Warrior's Ramen Soup
Are you feeling in the mood to cook today? It would be the perfect time to make a Warrior's ramen soup!
Ingredients
- 2 packages of ramen noodles
- 2 mini bok choys
- 1 package of sliced bellas mushrooms
- 1 carptte in fine juliennes
- 2 eggs
- 1 red or green jalapeño pepper, seeded and sliced
- ¼ cup chopped fresh ginger
- Lime juice, to taste
- Homemade duck stock OR store-bought chicken stock
- Rice vinegar
- Chilli flakes
- Fresh coriander
- Sesame oil
- Tomahawk Blend (use the Traditional Blend for a less spicy result)
- 1 duck breast
Directions
- Cook the eggs for 4 to 5 minutes and put them in a cold water bath to stop the cooking. They should be runny.
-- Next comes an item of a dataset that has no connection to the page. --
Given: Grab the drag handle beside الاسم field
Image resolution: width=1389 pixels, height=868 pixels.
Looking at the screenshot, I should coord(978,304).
- Heat the broth and add the chopped ginger. Add salt and pepper. Simmer and add a few chili flakes and lime juice to taste.
- Marinate carrots in sesame oil and rice vinegar for 30 minutes.
- Cut the mini bok choy in half and toast in a pan with oil, then remove.
- Fry the mushrooms in the same pan until they have lost their water.
- Flatter duck breast with Tomahawk Spices. Score the fat without touching the skin and brown in a very hot pan, skin side down, to give it a nice color. Turn over for 3 minutes, then place in oven at 400°F for 5 minutes. The duck breast should be pink.
- Remove from oven and let rest for a few minutes in aluminum foil.
- Meanwhile, add the noodles to the broth. Adjust the seasoning.
- Cut the duck breast into thin slices.
- Pour broth and noodles into two bowls.
- Garnish with carrots (drained from marinade), mushrooms, duck breast and bok choy. Add jalapeño peppers to taste and fresh coriander.
- Add a large pinch of Warrior Spice.